EXTRACT TO READ>
****************

These changes add support for managing the Pinecone Python client via Poetry, a virtualenv and dependency manager.

The intent is to provide a more consistent development experience for maintainers and contributors and to support the common workflow of needing to develop against the pinecone client as a dependency of a Jupyter notebook, or Python script or program that also imports other common libraries such as LangChain.

These changes also add a new CONTRIBUTING guide (link to rendered version for easier review) which explains how to develop the Pinecone Python client locally even across multiple shells using Poetry.

The intent of this guide is to significantly ease local development of Pinecone in scenario like Jupyter Notebooks and Python applications where pinecone and supporting libraries such as langchain are often imported after being pip installed.

****************

EXERCISE TASK A>
Output part of the Pinecone development passage word for word, starting with "The intent is" and going on through "being pip installed.".
EXERCISE TASK B>
Answer these questions using the Pinecone development passage:
(i) Which tool is described as a virtualenv and dependency manager?
(ii) What new guide do the changes add?
(iii) Which library is named as an example of a common library imported alongside the client?
The material that comes next is drawn from a separate source.

SUPPLIED MATERIAL>
****************

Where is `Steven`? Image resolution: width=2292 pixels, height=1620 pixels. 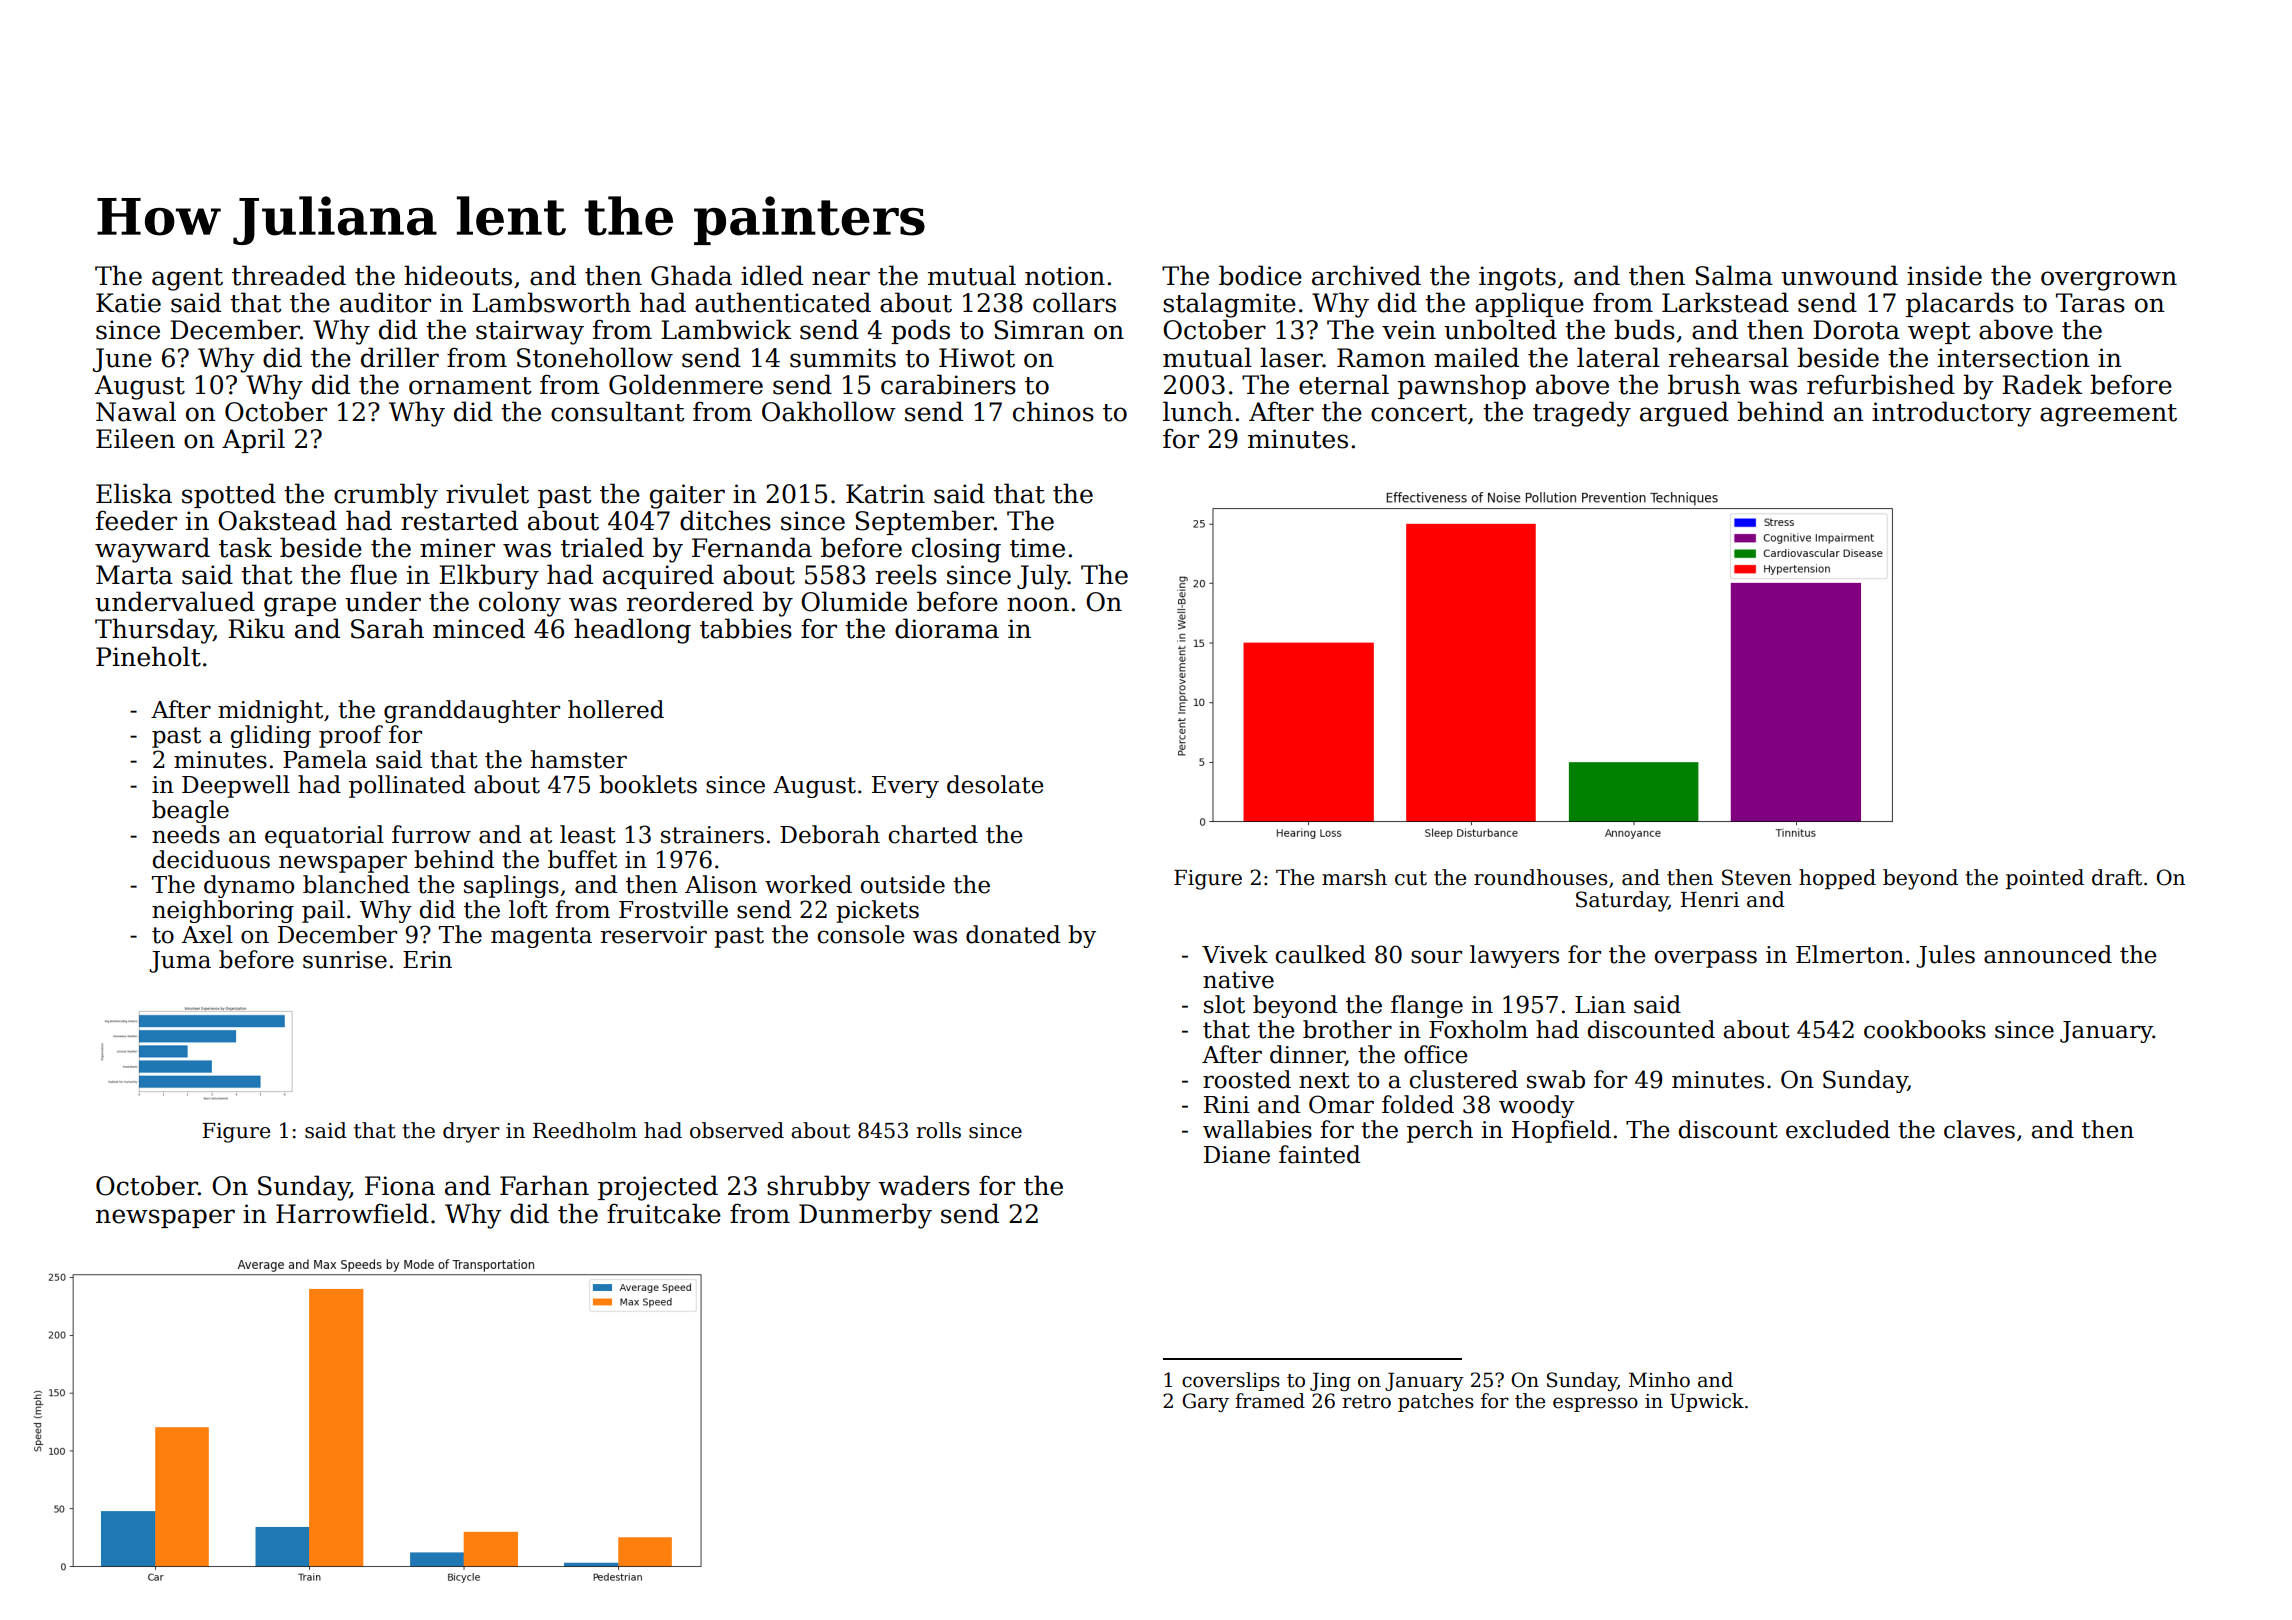 Steven is located at coordinates (1757, 877).
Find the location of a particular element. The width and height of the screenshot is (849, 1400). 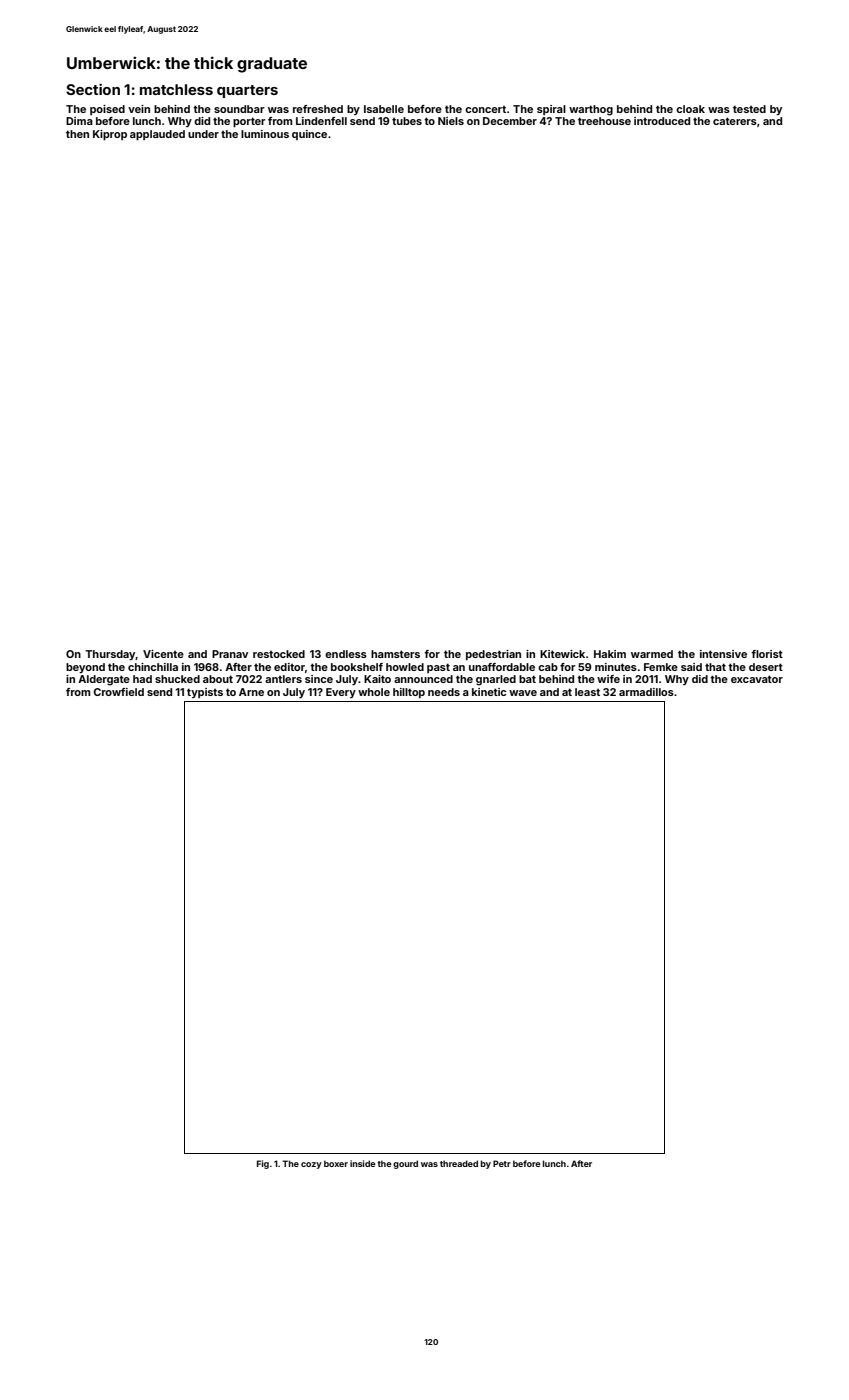

Fig is located at coordinates (263, 1164).
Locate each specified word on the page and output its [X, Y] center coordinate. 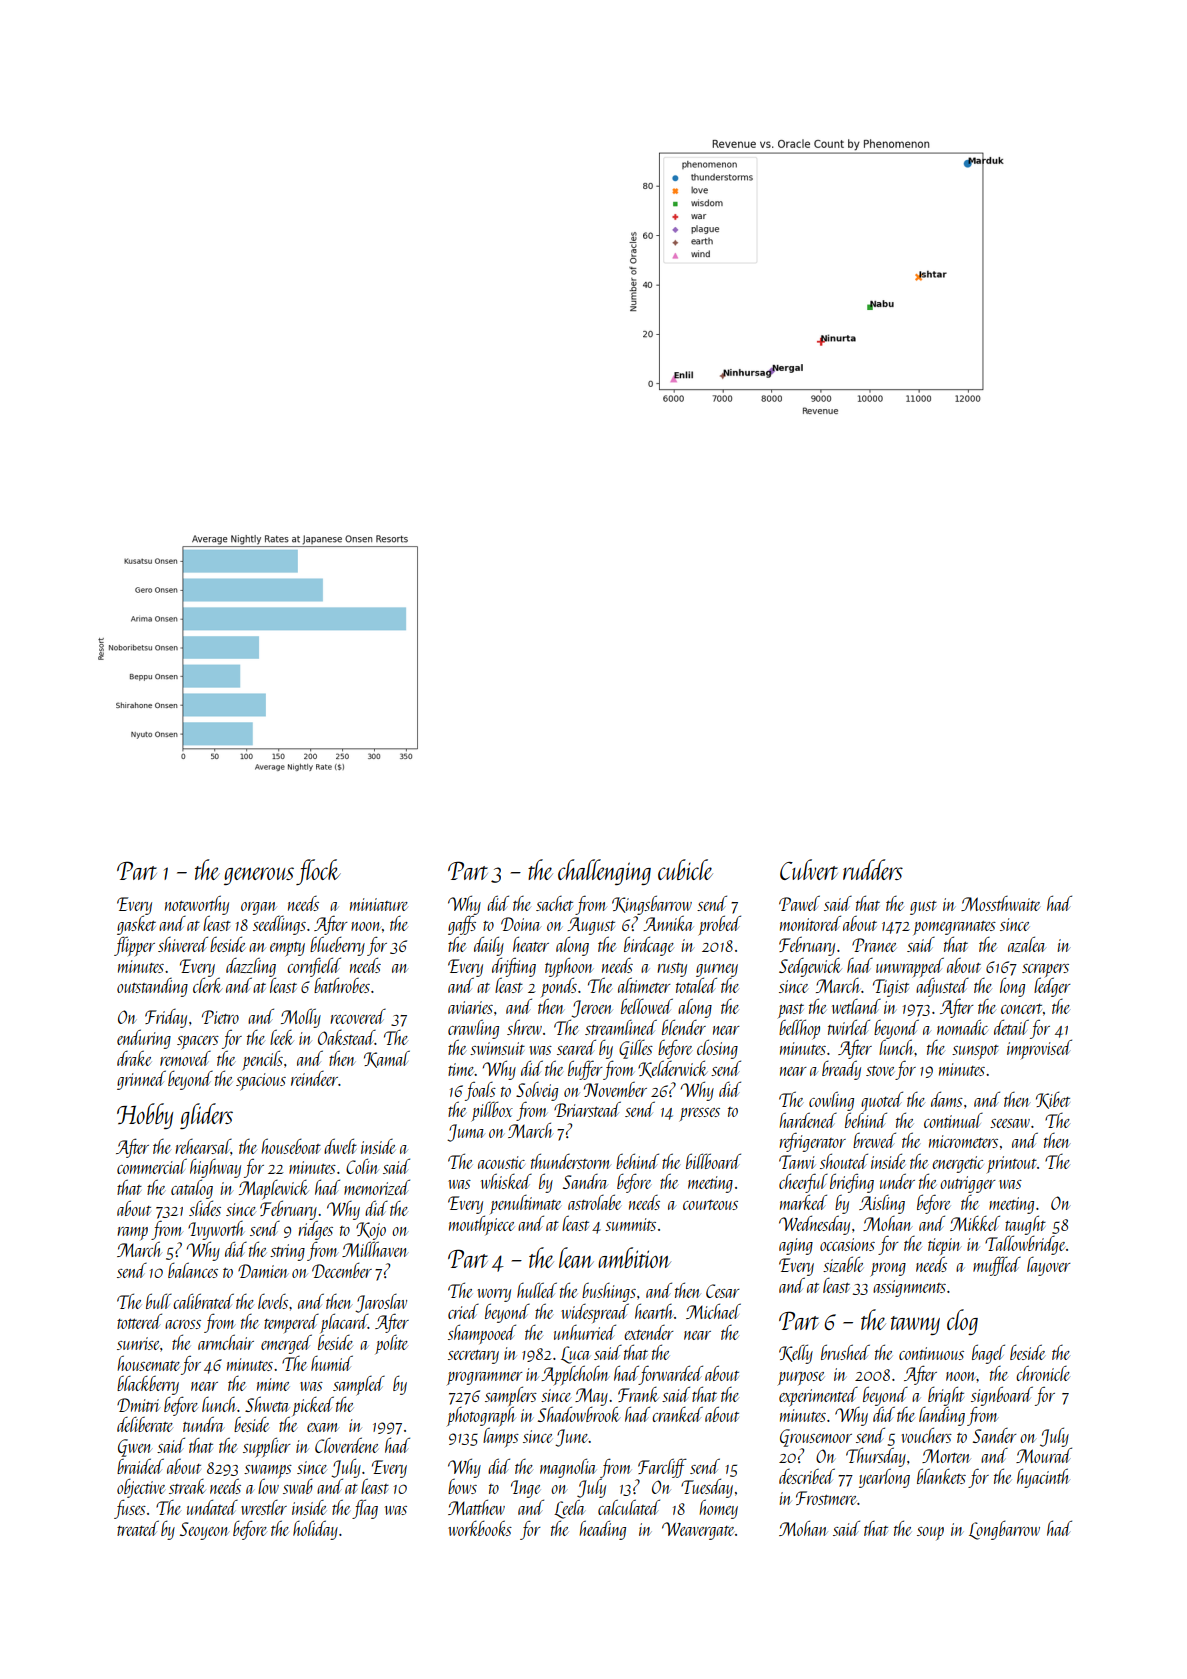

****************

FINAL RESULT A>
The intent is to provide a more consistent development experience for maintainers and contributors and to support the common workflow of needing to develop against the pinecone client as a dependency of a Jupyter notebook, or Python script or program that also imports other common libraries such as LangChain.

These changes also add a new CONTRIBUTING guide (link to rendered version for easier review) which explains how to develop the Pinecone Python client locally even across multiple shells using Poetry.

The intent of this guide is to significantly ease local development of Pinecone in scenario like Jupyter Notebooks and Python applications where pinecone and supporting libraries such as langchain are often imported after being pip installed.

FINAL RESULT B>
(i) Poetry
(ii) A CONTRIBUTING guide
(iii) LangChain